Transcribe, word for word and without additions, each line below from the one containing "Task: Switch to the 5Y time range" through the one containing "Given: Click the Location dropdown arrow icon", both ends included.

[Extracted data entries]
>>

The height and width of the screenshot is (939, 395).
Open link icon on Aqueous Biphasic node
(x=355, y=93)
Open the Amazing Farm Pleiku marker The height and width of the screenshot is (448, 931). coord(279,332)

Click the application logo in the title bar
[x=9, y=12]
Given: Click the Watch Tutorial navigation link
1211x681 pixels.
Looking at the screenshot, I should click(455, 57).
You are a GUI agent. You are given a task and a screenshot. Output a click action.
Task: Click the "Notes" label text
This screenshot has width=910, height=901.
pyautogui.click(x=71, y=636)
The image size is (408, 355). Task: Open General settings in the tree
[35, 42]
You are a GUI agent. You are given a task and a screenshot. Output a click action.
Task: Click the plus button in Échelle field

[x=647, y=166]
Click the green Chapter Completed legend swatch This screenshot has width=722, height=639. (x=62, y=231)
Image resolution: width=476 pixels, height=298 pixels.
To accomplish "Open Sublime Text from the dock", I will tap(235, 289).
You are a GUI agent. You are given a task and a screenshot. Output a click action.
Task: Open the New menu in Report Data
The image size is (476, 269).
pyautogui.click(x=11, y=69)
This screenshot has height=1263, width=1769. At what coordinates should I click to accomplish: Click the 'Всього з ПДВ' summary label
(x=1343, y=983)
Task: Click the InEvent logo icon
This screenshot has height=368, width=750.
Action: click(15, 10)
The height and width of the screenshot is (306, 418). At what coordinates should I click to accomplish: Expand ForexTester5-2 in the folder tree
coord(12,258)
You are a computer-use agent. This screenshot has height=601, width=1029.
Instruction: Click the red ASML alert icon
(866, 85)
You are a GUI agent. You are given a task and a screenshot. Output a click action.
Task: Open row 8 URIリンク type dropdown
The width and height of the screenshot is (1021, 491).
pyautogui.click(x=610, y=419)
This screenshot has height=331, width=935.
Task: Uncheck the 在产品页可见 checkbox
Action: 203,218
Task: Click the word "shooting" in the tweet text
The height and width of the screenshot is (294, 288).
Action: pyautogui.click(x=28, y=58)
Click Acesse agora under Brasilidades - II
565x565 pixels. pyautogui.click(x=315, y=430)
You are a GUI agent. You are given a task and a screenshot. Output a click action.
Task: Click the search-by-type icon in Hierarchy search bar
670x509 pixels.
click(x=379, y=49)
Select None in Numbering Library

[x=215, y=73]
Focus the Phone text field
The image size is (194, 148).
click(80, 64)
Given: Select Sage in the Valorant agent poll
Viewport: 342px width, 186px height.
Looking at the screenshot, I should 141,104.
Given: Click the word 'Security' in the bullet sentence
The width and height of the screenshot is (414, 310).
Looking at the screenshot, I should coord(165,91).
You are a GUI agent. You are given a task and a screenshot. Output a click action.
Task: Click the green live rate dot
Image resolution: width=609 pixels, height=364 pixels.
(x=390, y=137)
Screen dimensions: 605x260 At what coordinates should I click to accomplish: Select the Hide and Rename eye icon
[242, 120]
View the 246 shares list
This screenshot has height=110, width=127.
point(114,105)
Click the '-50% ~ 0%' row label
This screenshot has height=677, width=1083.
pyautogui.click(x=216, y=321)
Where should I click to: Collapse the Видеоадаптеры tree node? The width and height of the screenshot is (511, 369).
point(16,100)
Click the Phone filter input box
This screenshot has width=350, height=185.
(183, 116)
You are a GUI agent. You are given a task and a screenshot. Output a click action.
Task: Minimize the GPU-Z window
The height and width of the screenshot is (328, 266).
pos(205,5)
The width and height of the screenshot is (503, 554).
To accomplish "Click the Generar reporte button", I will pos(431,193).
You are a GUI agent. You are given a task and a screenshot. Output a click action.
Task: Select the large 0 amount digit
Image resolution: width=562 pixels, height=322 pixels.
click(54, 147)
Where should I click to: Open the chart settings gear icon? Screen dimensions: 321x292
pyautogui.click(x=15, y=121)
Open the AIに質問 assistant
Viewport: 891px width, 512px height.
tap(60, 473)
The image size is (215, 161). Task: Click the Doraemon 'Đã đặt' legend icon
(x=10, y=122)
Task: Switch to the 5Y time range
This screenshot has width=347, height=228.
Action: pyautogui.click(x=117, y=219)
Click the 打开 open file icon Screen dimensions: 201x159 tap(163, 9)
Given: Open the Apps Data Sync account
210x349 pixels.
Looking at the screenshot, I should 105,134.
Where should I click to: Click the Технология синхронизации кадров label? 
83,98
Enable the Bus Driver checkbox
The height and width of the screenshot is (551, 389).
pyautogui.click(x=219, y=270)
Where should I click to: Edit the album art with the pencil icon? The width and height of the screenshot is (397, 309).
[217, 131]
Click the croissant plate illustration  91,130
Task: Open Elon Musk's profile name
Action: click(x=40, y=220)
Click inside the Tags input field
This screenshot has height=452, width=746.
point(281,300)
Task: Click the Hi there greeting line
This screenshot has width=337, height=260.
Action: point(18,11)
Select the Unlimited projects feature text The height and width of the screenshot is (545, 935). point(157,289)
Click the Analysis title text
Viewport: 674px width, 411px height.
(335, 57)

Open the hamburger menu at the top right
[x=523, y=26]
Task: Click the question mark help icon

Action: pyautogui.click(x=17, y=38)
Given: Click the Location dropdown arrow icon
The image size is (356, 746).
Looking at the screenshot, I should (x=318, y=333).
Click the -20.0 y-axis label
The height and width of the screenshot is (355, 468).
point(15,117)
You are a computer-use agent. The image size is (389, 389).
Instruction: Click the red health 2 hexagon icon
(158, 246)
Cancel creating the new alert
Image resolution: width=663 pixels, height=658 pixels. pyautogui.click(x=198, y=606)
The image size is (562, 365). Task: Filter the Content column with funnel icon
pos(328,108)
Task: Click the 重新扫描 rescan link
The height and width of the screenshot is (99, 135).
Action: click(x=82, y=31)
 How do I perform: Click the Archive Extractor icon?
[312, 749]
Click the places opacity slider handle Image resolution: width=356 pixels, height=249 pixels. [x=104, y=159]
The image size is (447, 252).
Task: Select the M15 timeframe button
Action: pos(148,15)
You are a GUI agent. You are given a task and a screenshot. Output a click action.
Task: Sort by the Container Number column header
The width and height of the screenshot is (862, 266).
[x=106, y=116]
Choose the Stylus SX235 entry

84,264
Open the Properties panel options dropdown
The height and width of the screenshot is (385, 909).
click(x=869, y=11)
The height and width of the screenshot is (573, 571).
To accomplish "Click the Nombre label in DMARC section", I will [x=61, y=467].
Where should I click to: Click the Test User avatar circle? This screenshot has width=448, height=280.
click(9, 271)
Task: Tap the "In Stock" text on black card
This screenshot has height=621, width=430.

<<

> _RESPONSE BELOW_
Task: Switch to the 5Y time range
This screenshot has width=347, height=228.
Action: pyautogui.click(x=117, y=219)
Click the 打开 open file icon Screen dimensions: 201x159 tap(163, 9)
Given: Open the Apps Data Sync account
210x349 pixels.
Looking at the screenshot, I should 105,134.
Where should I click to: Click the Технология синхронизации кадров label? 
83,98
Enable the Bus Driver checkbox
The height and width of the screenshot is (551, 389).
pyautogui.click(x=219, y=270)
Where should I click to: Edit the album art with the pencil icon? The width and height of the screenshot is (397, 309).
[217, 131]
Click the croissant plate illustration  91,130
Task: Open Elon Musk's profile name
Action: click(x=40, y=220)
Click inside the Tags input field
This screenshot has height=452, width=746.
point(281,300)
Task: Click the Hi there greeting line
This screenshot has width=337, height=260.
Action: point(18,11)
Select the Unlimited projects feature text The height and width of the screenshot is (545, 935). point(157,289)
Click the Analysis title text
Viewport: 674px width, 411px height.
(335, 57)

Open the hamburger menu at the top right
[x=523, y=26]
Task: Click the question mark help icon

Action: pyautogui.click(x=17, y=38)
Given: Click the Location dropdown arrow icon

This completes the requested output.